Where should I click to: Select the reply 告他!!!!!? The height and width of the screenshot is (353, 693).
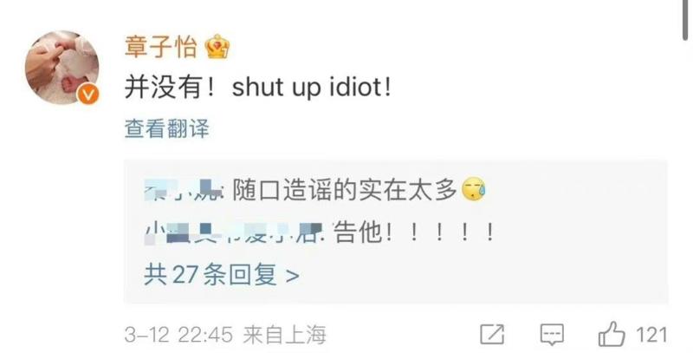tap(414, 232)
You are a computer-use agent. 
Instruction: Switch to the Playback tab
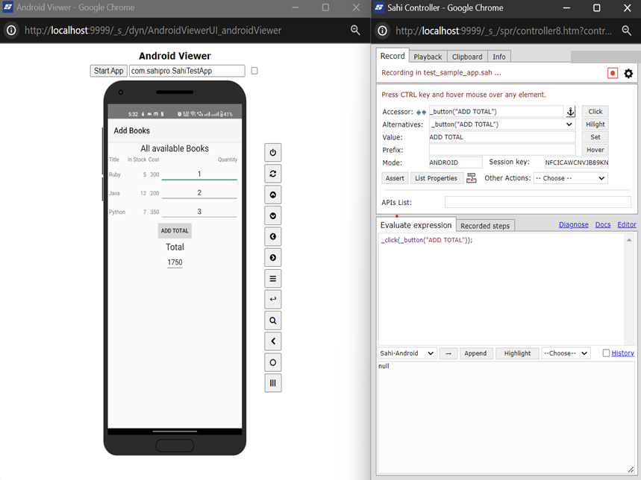tap(428, 57)
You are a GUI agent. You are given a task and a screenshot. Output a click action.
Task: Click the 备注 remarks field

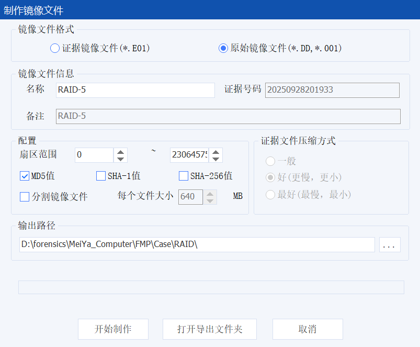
__________
OBJECTIVE - Can you turn everything in the listing, from the line containing "You are a computer-use agent." down to the end, into a JSON list of strings with one string per line, skipping blank lines and leaving the pictures out?

WRITTEN RESPONSE -
[
  "You are a computer-use agent. ",
  "Instruction: Switch to the Playback tab",
  "tap(428, 57)",
  "You are a GUI agent. You are given a task and a screenshot. Output a click action.",
  "Task: Click the 备注 remarks field"
]